WORK REQUIRED:
Each record must be reproduced exactly as it is shown.

[Excerpts from a dataset]

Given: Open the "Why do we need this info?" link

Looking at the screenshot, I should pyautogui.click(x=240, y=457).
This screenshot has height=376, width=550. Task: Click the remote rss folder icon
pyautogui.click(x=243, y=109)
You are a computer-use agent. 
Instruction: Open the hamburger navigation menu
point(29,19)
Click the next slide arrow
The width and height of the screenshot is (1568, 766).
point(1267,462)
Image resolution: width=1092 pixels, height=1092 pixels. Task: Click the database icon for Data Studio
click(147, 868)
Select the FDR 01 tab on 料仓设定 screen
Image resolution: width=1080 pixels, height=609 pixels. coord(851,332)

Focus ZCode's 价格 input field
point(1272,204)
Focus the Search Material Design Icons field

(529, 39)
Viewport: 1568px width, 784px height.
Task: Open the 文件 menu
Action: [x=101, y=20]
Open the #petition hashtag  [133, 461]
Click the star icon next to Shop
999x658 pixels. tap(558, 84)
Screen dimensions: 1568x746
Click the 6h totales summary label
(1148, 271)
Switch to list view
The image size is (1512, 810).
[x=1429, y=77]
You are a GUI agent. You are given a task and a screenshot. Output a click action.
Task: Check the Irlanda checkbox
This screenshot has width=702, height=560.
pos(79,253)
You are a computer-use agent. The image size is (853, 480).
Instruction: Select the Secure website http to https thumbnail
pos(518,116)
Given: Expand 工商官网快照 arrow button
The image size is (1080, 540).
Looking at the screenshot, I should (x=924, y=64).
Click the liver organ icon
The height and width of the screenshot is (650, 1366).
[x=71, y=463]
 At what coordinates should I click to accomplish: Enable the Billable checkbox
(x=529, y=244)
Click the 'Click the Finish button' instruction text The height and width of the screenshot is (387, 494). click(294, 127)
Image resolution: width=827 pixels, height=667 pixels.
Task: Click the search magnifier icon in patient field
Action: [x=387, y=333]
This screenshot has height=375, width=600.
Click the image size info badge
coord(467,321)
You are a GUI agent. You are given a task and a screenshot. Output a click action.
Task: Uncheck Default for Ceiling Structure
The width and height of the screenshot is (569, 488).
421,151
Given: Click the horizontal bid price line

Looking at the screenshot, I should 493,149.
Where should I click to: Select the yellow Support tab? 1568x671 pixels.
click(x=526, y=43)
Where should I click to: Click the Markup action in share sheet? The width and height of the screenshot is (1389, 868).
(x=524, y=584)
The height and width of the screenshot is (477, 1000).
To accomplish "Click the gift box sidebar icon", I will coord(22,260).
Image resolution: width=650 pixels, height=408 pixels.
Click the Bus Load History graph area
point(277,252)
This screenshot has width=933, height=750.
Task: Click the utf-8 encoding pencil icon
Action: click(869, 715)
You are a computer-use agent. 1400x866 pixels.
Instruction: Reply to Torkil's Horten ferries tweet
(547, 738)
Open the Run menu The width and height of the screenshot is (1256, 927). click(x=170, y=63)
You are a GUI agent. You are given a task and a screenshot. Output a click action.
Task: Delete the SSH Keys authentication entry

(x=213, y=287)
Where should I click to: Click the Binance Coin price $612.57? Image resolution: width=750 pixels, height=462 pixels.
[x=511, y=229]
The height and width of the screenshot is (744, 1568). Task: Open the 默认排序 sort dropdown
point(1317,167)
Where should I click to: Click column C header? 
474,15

FINAL ANSWER:
Given: Open the "Why do we need this info?" link

Looking at the screenshot, I should pyautogui.click(x=240, y=457).
This screenshot has height=376, width=550. Task: Click the remote rss folder icon
pyautogui.click(x=243, y=109)
You are a computer-use agent. 
Instruction: Open the hamburger navigation menu
point(29,19)
Click the next slide arrow
The width and height of the screenshot is (1568, 766).
point(1267,462)
Image resolution: width=1092 pixels, height=1092 pixels. Task: Click the database icon for Data Studio
click(147, 868)
Select the FDR 01 tab on 料仓设定 screen
Image resolution: width=1080 pixels, height=609 pixels. coord(851,332)

Focus ZCode's 价格 input field
point(1272,204)
Focus the Search Material Design Icons field

(529, 39)
Viewport: 1568px width, 784px height.
Task: Open the 文件 menu
Action: [x=101, y=20]
Open the #petition hashtag  [133, 461]
Click the star icon next to Shop
999x658 pixels. tap(558, 84)
Screen dimensions: 1568x746
Click the 6h totales summary label
(1148, 271)
Switch to list view
The image size is (1512, 810).
[x=1429, y=77]
You are a GUI agent. You are given a task and a screenshot. Output a click action.
Task: Check the Irlanda checkbox
This screenshot has width=702, height=560.
pos(79,253)
You are a computer-use agent. The image size is (853, 480).
Instruction: Select the Secure website http to https thumbnail
pos(518,116)
Given: Expand 工商官网快照 arrow button
The image size is (1080, 540).
Looking at the screenshot, I should (x=924, y=64).
Click the liver organ icon
The height and width of the screenshot is (650, 1366).
[x=71, y=463]
 At what coordinates should I click to accomplish: Enable the Billable checkbox
(x=529, y=244)
Click the 'Click the Finish button' instruction text The height and width of the screenshot is (387, 494). click(294, 127)
Image resolution: width=827 pixels, height=667 pixels.
Task: Click the search magnifier icon in patient field
Action: [x=387, y=333]
This screenshot has height=375, width=600.
Click the image size info badge
coord(467,321)
You are a GUI agent. You are given a task and a screenshot. Output a click action.
Task: Uncheck Default for Ceiling Structure
The width and height of the screenshot is (569, 488).
421,151
Given: Click the horizontal bid price line

Looking at the screenshot, I should 493,149.
Where should I click to: Select the yellow Support tab? 1568x671 pixels.
click(x=526, y=43)
Where should I click to: Click the Markup action in share sheet? The width and height of the screenshot is (1389, 868).
(x=524, y=584)
The height and width of the screenshot is (477, 1000).
To accomplish "Click the gift box sidebar icon", I will coord(22,260).
Image resolution: width=650 pixels, height=408 pixels.
Click the Bus Load History graph area
point(277,252)
This screenshot has width=933, height=750.
Task: Click the utf-8 encoding pencil icon
Action: click(869, 715)
You are a computer-use agent. 1400x866 pixels.
Instruction: Reply to Torkil's Horten ferries tweet
(547, 738)
Open the Run menu The width and height of the screenshot is (1256, 927). click(x=170, y=63)
You are a GUI agent. You are given a task and a screenshot. Output a click action.
Task: Delete the SSH Keys authentication entry

(x=213, y=287)
Where should I click to: Click the Binance Coin price $612.57? Image resolution: width=750 pixels, height=462 pixels.
[x=511, y=229]
The height and width of the screenshot is (744, 1568). Task: Open the 默认排序 sort dropdown
point(1317,167)
Where should I click to: Click column C header? 
474,15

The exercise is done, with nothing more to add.